# Finally got my Trophy Pike



## zam (Jun 16, 2004)

On my year in review thread (http://www.pierandsurf.com/fishing-forum/showthread.php?91817-2011-My-year-in-review) I mentioned how I tried all year to get a Northern Pike and couldn't get one, Well I started the new year off right, my quest is over! 









And I caught it on one of my homemade spoons that I made from this thread (http://www.pierandsurf.com/fishing-forum/showthread.php?91795-Dremel-homemade-fishing-lure)


----------



## Stink-bait (May 14, 2011)

That is awsome for so many reasons. Congrats.
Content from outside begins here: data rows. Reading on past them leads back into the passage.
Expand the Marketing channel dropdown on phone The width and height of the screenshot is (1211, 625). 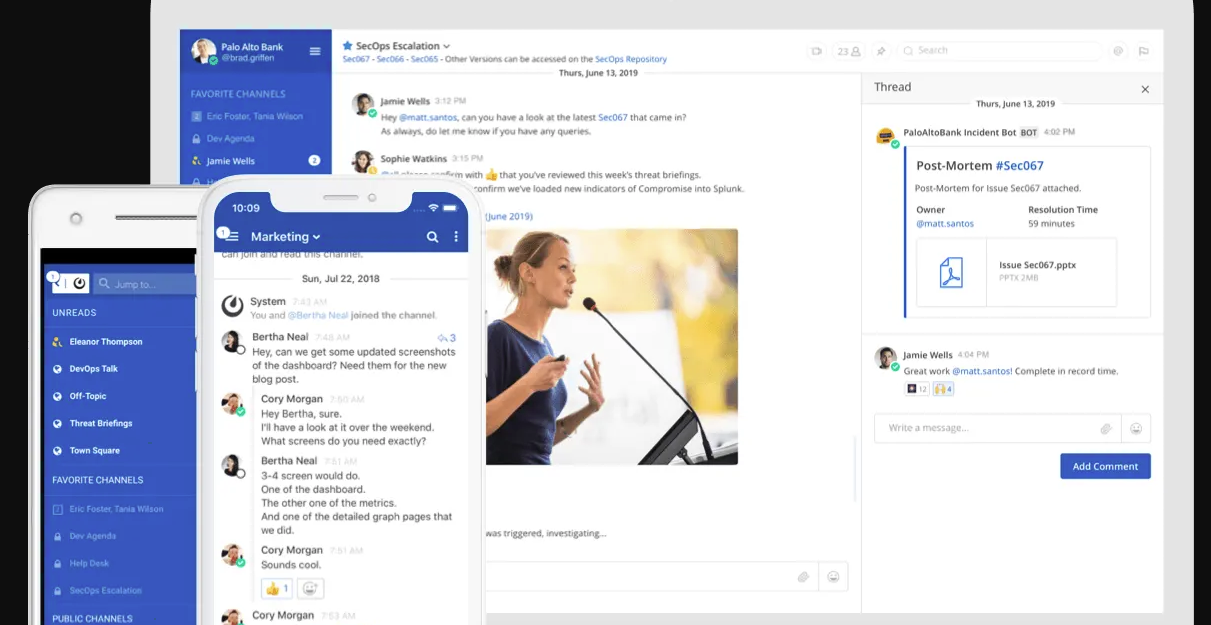[316, 237]
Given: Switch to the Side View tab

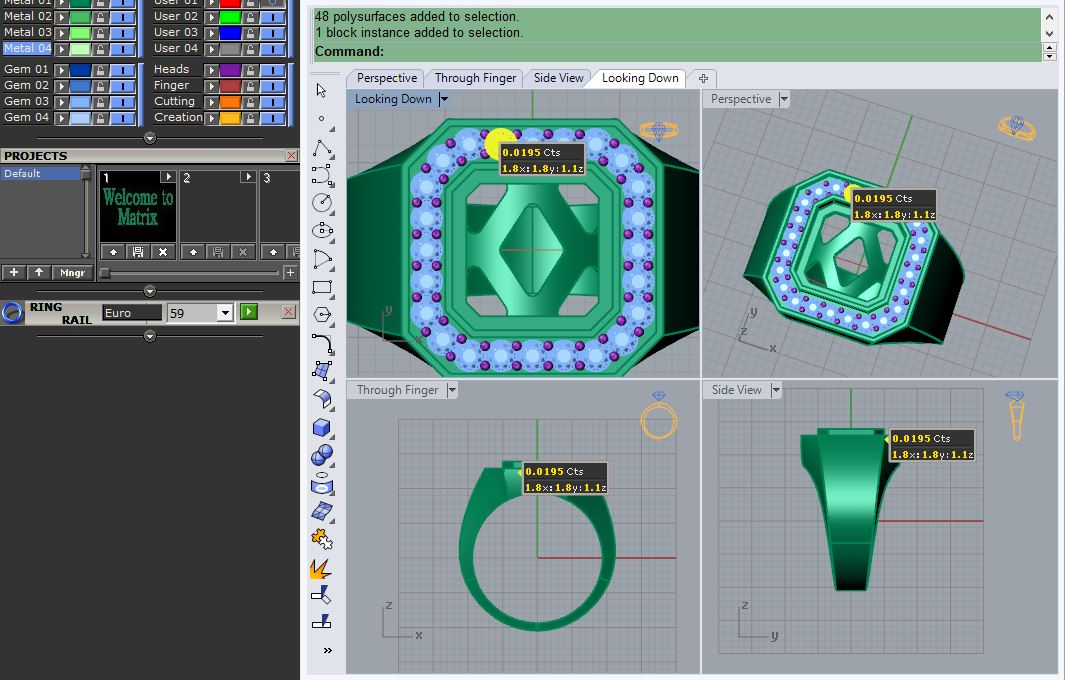Looking at the screenshot, I should [x=557, y=77].
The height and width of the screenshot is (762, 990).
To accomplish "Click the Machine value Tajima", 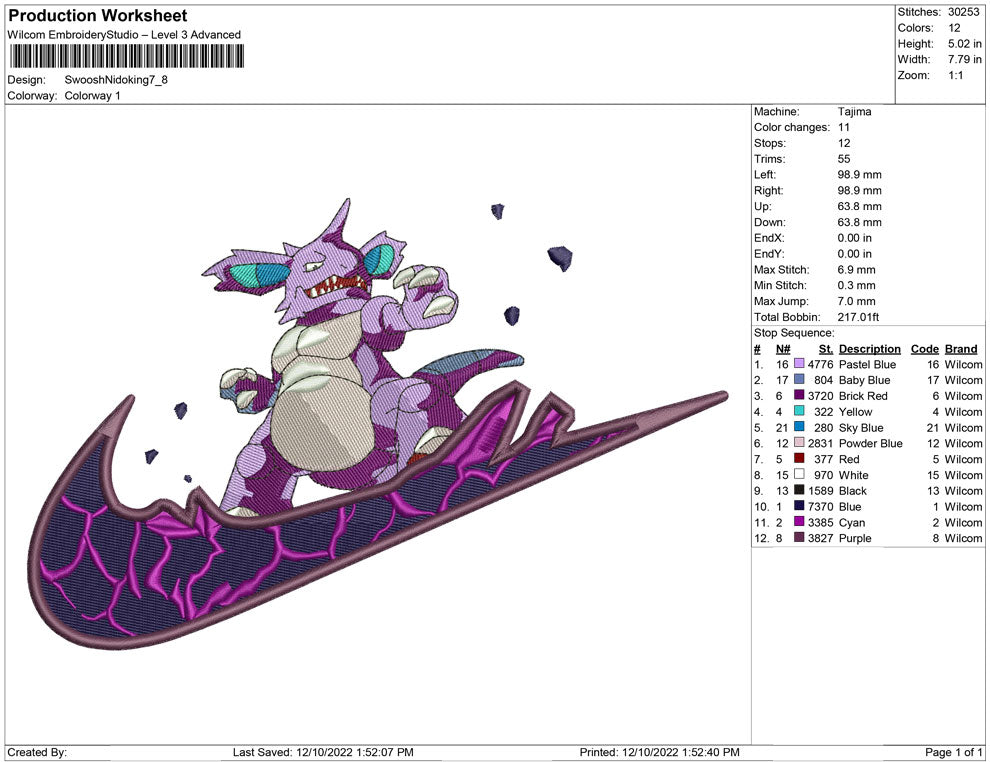I will point(854,112).
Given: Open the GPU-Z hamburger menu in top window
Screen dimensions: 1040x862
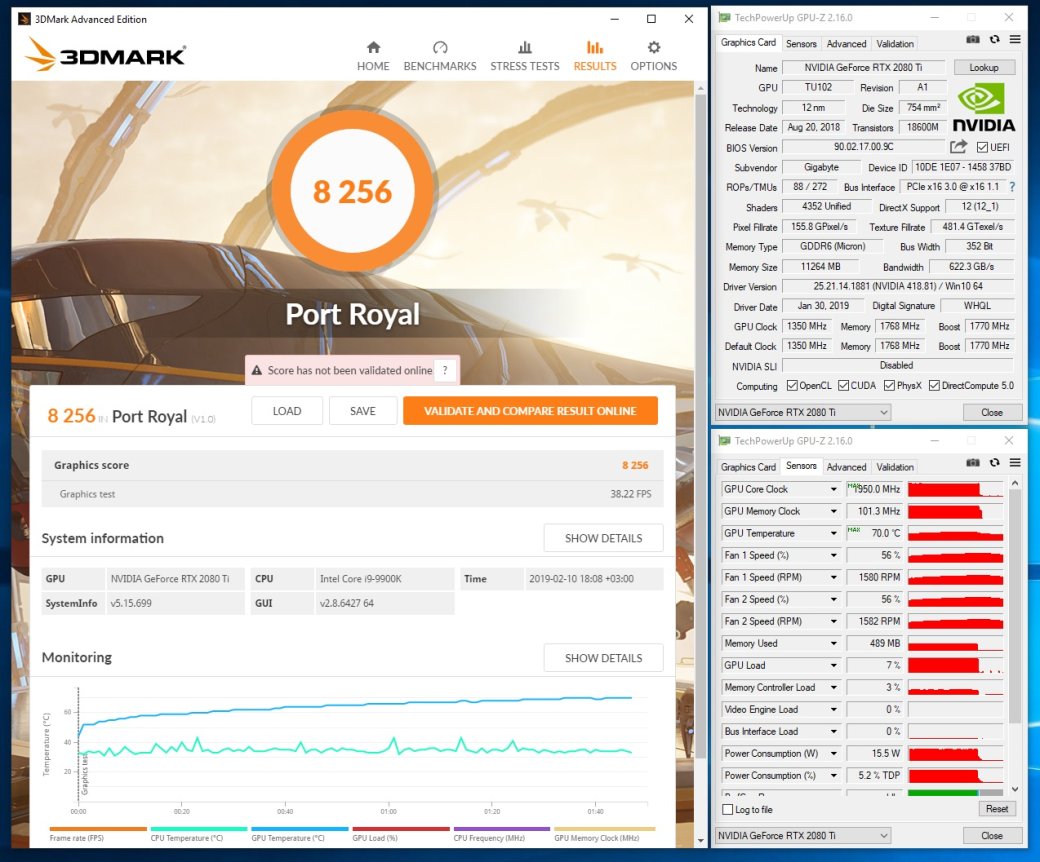Looking at the screenshot, I should coord(1015,40).
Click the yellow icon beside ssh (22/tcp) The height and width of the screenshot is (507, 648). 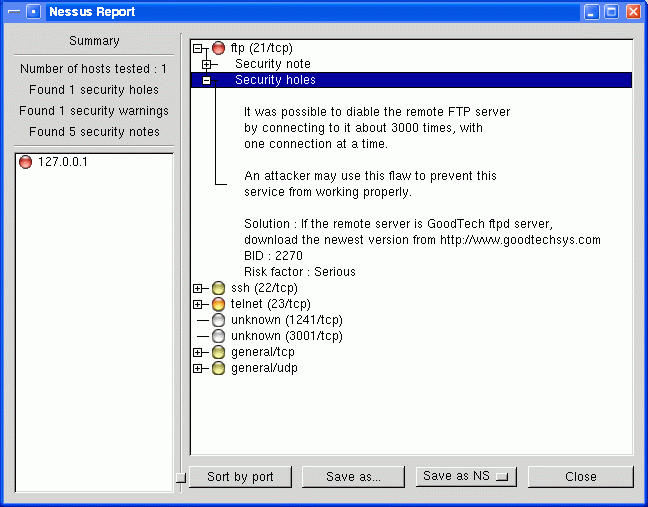point(218,288)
Looks like I'm going to have to try making spoons.


----------



## zam (Jun 16, 2004)

Yeah I really like those spoons, they cast far, and they flutter a lot, perfect for winter fishing because you can work them really slowly and they still have lots of action


----------



## Tracker01 (Apr 4, 2011)

Congrats, nice catch


----------



## Stink-bait (May 14, 2011)

zam said:


> Yeah I really like those spoons, they cast far, and they flutter a lot, perfect for winter fishing because you can work them really slowly and they still have lots of action


What are you using to connect to the swivel to the spoon?


----------



## zam (Jun 16, 2004)

I was using a basic snap swivel, Its a little risky not having wire leader, but I figure the snap swivel gives about 2" of extra protection. plus I was changing lures a lot, didn't get anything until I switched to the spoon, I caught a couple pickerel with it to


----------



## Striper_MIKE (Aug 9, 2010)

way to start off the new year! where did you catch it? about how deep?


----------



## Stink-bait (May 14, 2011)

Very cool. It looks like the extra bit of handle would help as well.


----------



## catman (May 28, 2001)

WTG Zam. Were you fishing one of the coves at Loch Raven?


----------



## zam (Jun 16, 2004)

Yeah it was at Loch Raven..Im not sure what depth it was but it seemed fairly shallow, about 5'-10'


----------



## Striper_MIKE (Aug 9, 2010)

awesome! would you say pike fishing is good year-round @ loch raven or are there times of the year when it's better than others?


----------



## zam (Jun 16, 2004)

Pike like cold water so early winter before the freeze or early spring is usaully best, they move to the deepest water in summer, Actually Pike at Loch Raven seem to be rare. I targetted them once in 2006 and got one on the very first cast, last year I targetted them through out the year and never caught one. I fished for them so much last year that I got to know some of the regular fishermen from the area, they know a lot more then I do about fishing for them there, and they all claimed that the population is small, catching them is actually rare, and catching a nice size one is even more rare. there have been some caught bigger then mine


----------



## Striper_MIKE (Aug 9, 2010)

ever fished for them in triadelphia or rocky gorge by any chance?


----------



## SpeedRacer (Sep 5, 2010)

Nice on both the spoon and the Pike.


----------



## RuddeDogg (Mar 20, 2004)

Great work. Congrats.


----------



## MetroMan (Mar 7, 2009)

Wow...thats a nice one!


----------



## dena (Jun 20, 2010)

Striper_MIKE said:


> ever fished for them in triadelphia or rocky gorge by any chance?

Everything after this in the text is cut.